WHAT THE EXERCISE ASKS:
An exact restatement of all the data is required, with the pictures left out.
(TASK MATERIAL begins)
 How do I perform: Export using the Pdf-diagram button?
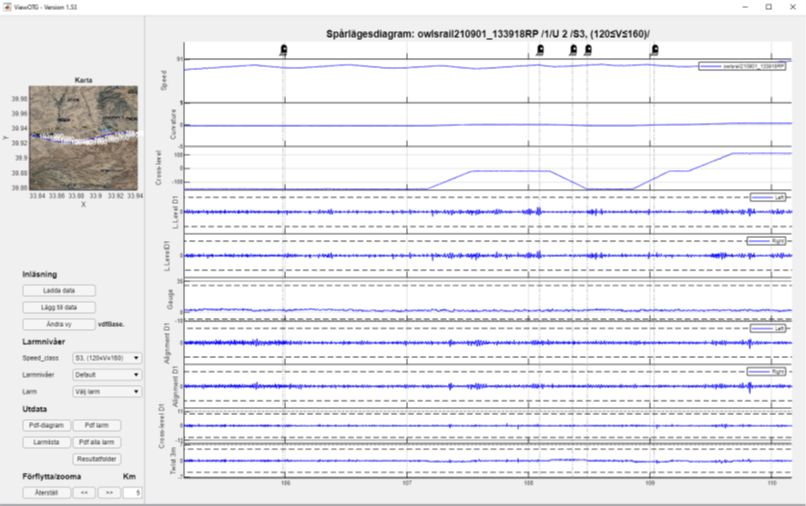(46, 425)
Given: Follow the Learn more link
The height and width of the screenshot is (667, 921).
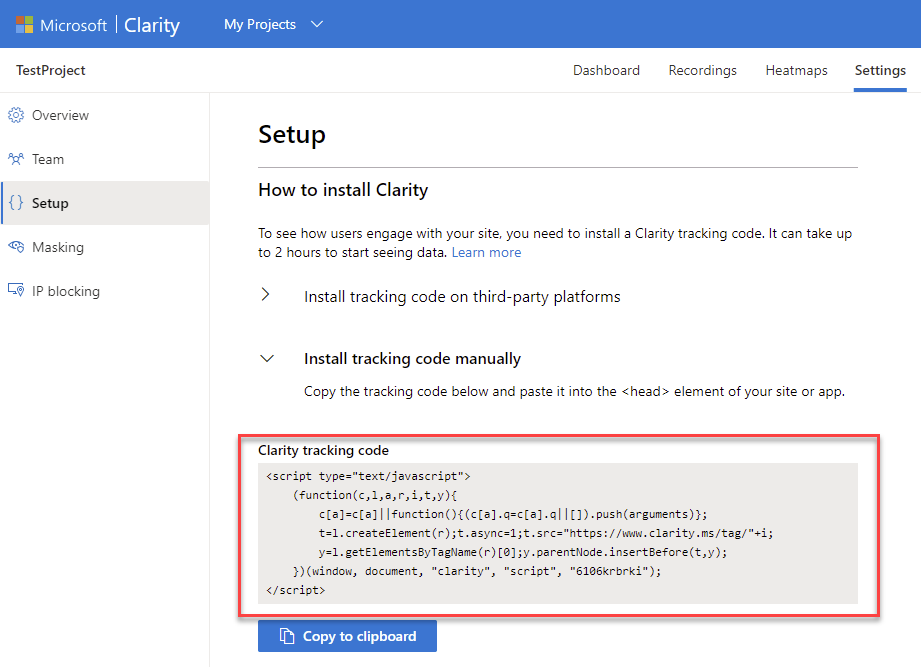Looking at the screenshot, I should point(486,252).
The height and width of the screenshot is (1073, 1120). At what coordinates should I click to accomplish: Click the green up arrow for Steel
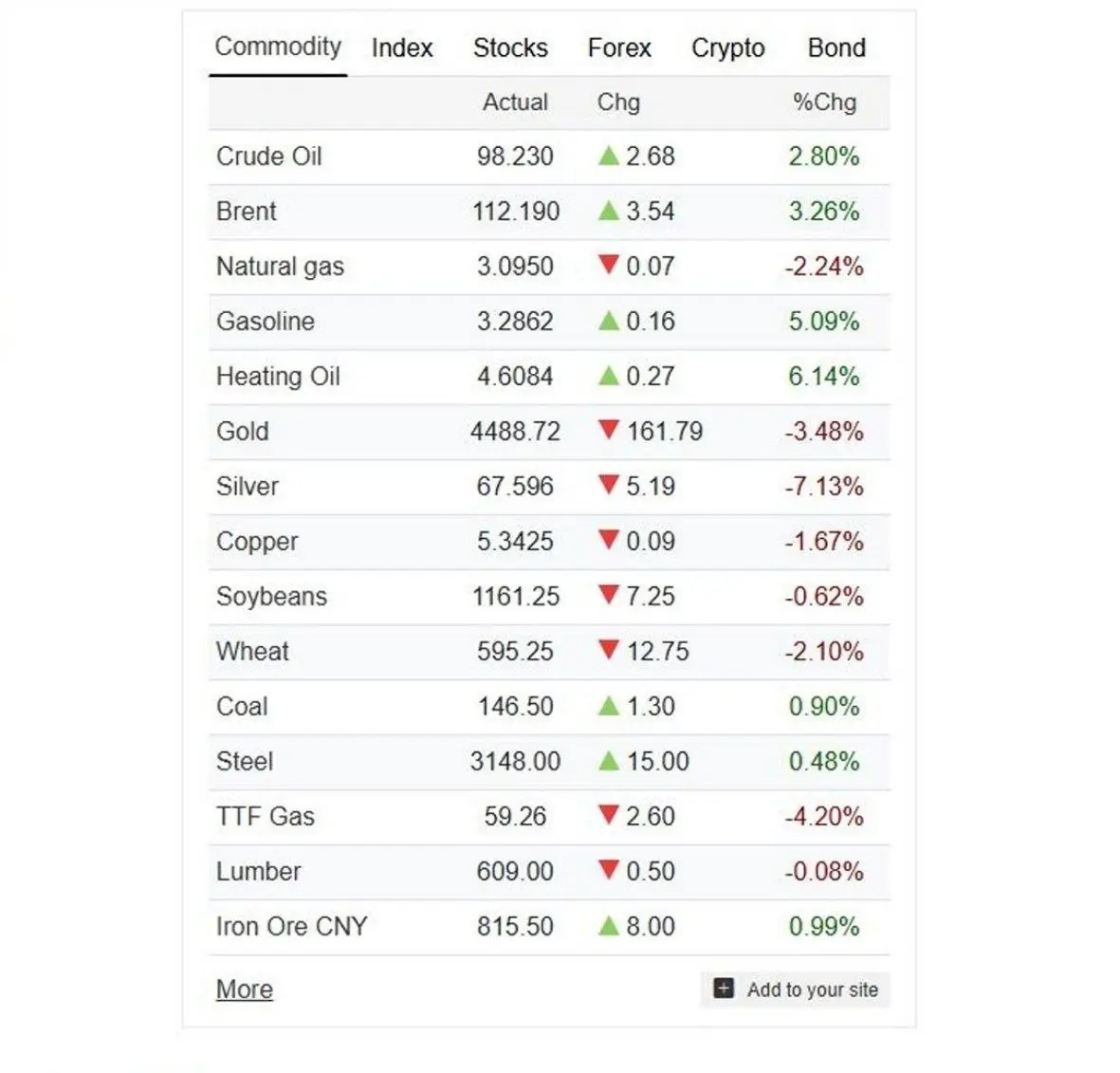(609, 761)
(TASK MATERIAL ends)
SOLUTION BELOW:
 How do I perform: Export using the Pdf-diagram button?
(46, 425)
Given: Follow the Learn more link
The height and width of the screenshot is (667, 921).
Looking at the screenshot, I should point(486,252).
The height and width of the screenshot is (1073, 1120). At what coordinates should I click to accomplish: Click the green up arrow for Steel
(609, 761)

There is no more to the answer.